$E$ a $\mathbb{C}$-vector space of dimension $n>2$
Let $f : E \rightarrow E$ an endomorphisme which commutes with all automorphisms of $E$.
Show that $f$ is a homothety
Let $\lambda$ an eigenvalue of $f$ and $x$ is an eigenvector. For any automorphism $g$ we have:
$f(g(x))=g(f(x))=\lambda g(x)$. So $g(x)$ is an eigenvector.
We complete $(x)$ in a basis $(x, e_2, \dots, e_n)$ of $E$
By choosing $n-1$ automorphisms of $g_i$ such that $g_i(x)=e_i$ for $2 \leq i \leq n$, we get that $f$ is a homothety (on the basis).
Now let $f : E \rightarrow E$ an application, not assumed to be linear. Show that that $f$ is always a homothety.
Here I do not see how can I proceed.
If $f$ is just an application:
(1) let $u \in E$, $f$ commutes with the orthogonal symmetry w.r.t $\mathbb{C} \cdot u$, that we note $s$. Thus, we have $f(s(u))=s(f(u))$ but $s(u)=u$, and $f(u)=s(f(u))$. That shows that $f(u)$ is stabilized by $s$, thus $f(u) \in \mathbb{C} \cdot u$, id est $f(u) = \lambda_u u$.
____
Short task a ▸ Can you reproduce the part of the listing that opens with the line containing "Image resolution: width=1288" and runs through the end of the listing, leaving out the pictures?
____
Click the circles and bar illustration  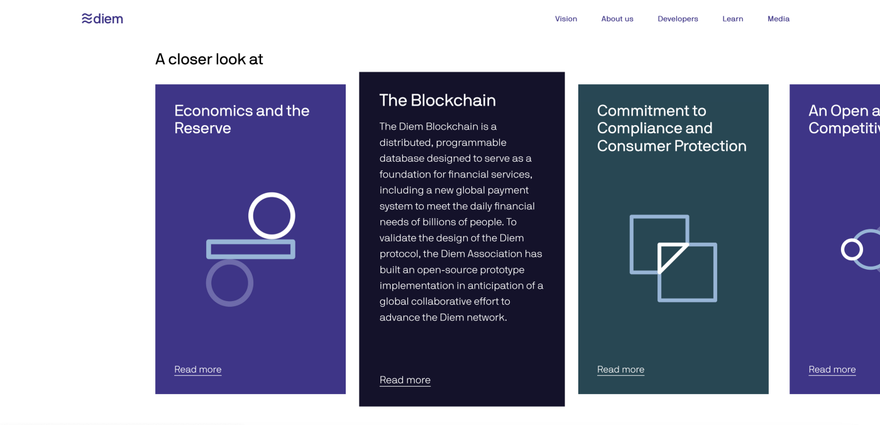pos(250,249)
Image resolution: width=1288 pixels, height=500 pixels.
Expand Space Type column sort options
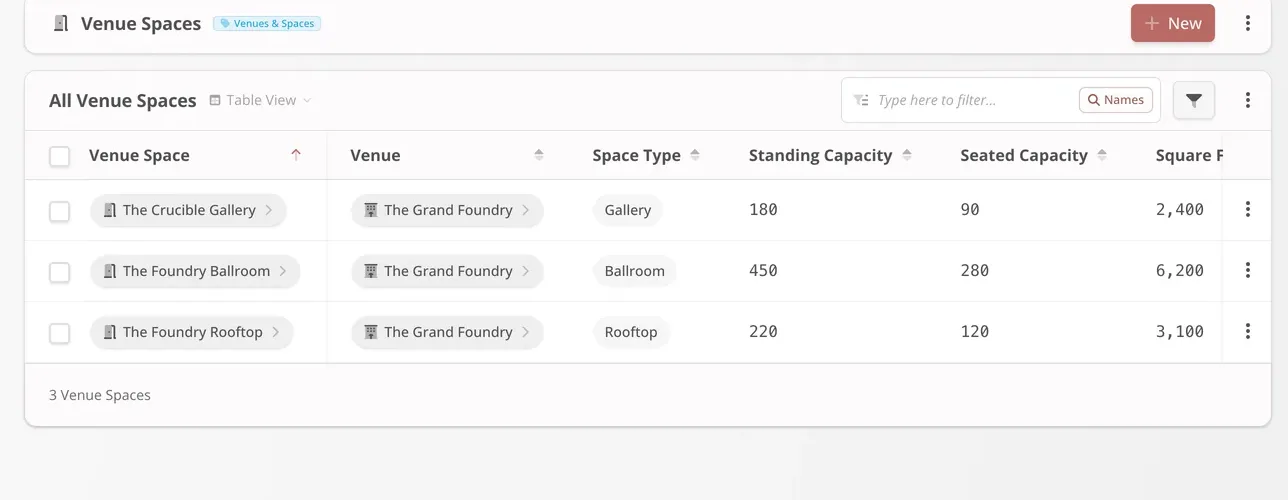(x=695, y=155)
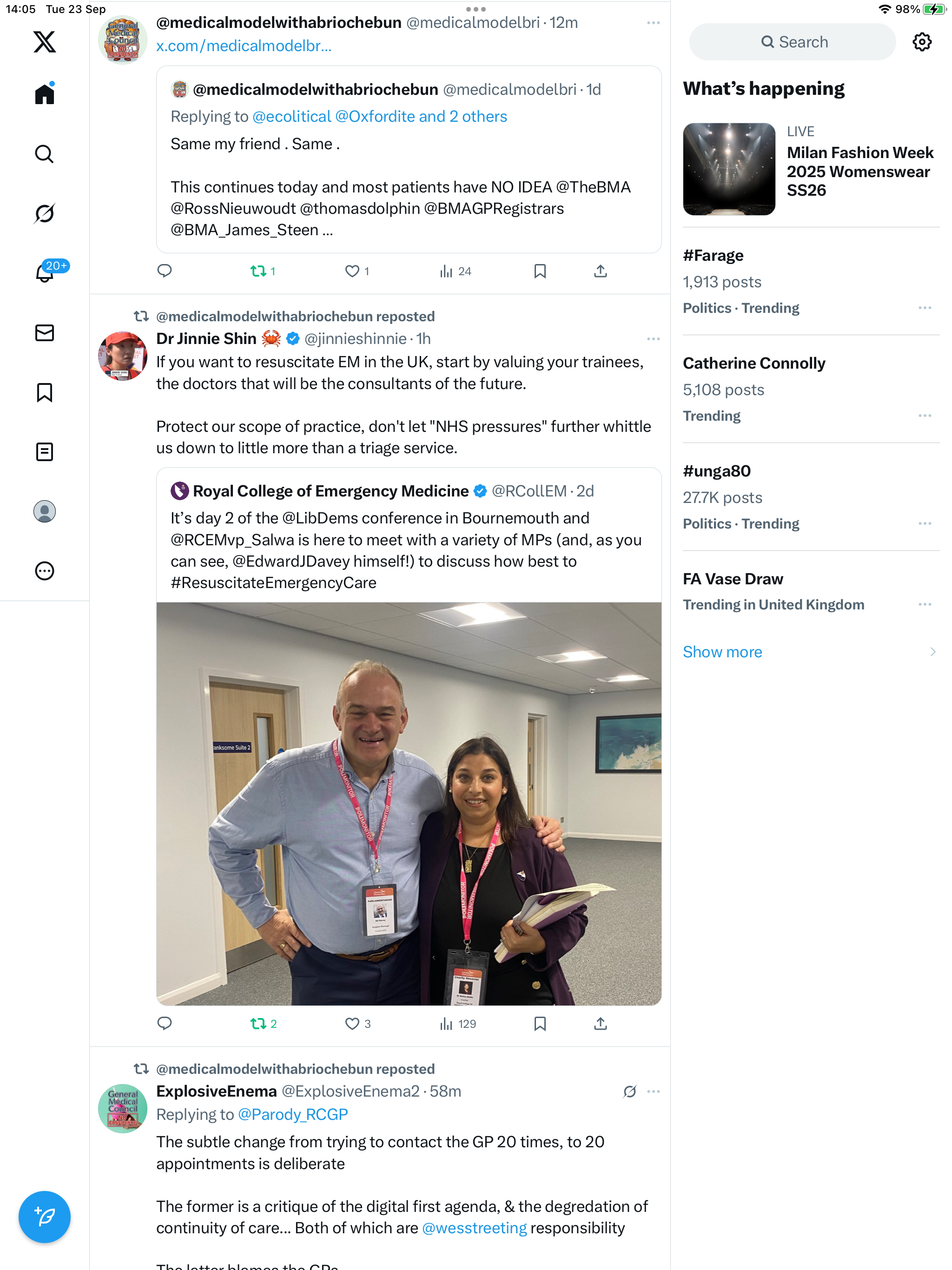Open x.com/medicalmodelbr… link
The height and width of the screenshot is (1270, 952).
[244, 46]
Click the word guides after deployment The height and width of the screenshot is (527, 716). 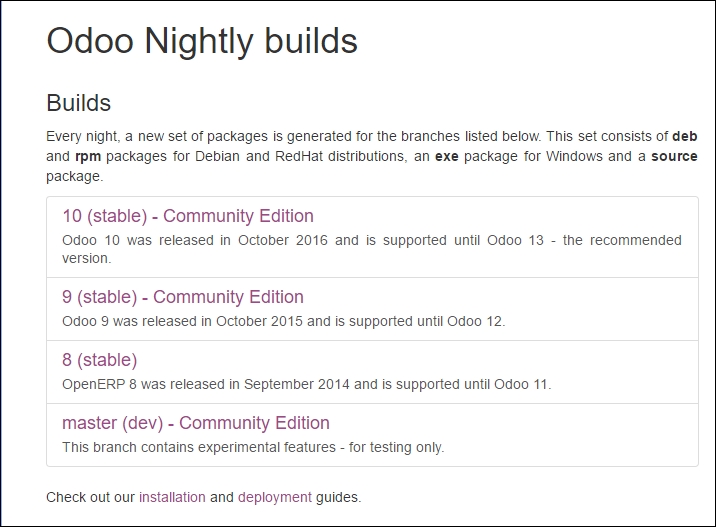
____
Short task b ▸ Do these statements agree with the homothety post? (i) E is a vector space over the complex numbers of dimension greater than 2. (ii) In the second part, f is assumed to be linear. (iii) The basis is obtained by completing the eigenvector x. Answer each with yes or no and quote the deciding words of the post.

Answer a ▸
Image resolution: width=1288 pixels, height=500 pixels.
Expand Space Type column sort options
(x=695, y=155)
Open x.com/medicalmodelbr… link
The height and width of the screenshot is (1270, 952).
[244, 46]
Click the word guides after deployment The height and width of the screenshot is (527, 716). 

Answer b ▸
(i) Yes: "$E$ a $\mathbb{C}$-vector space of dimension $n>2$"
(ii) No: "not assumed to be linear"
(iii) Yes: "We complete $(x)$ in a basis $(x, e_2, \dots, e_n)$ of $E$"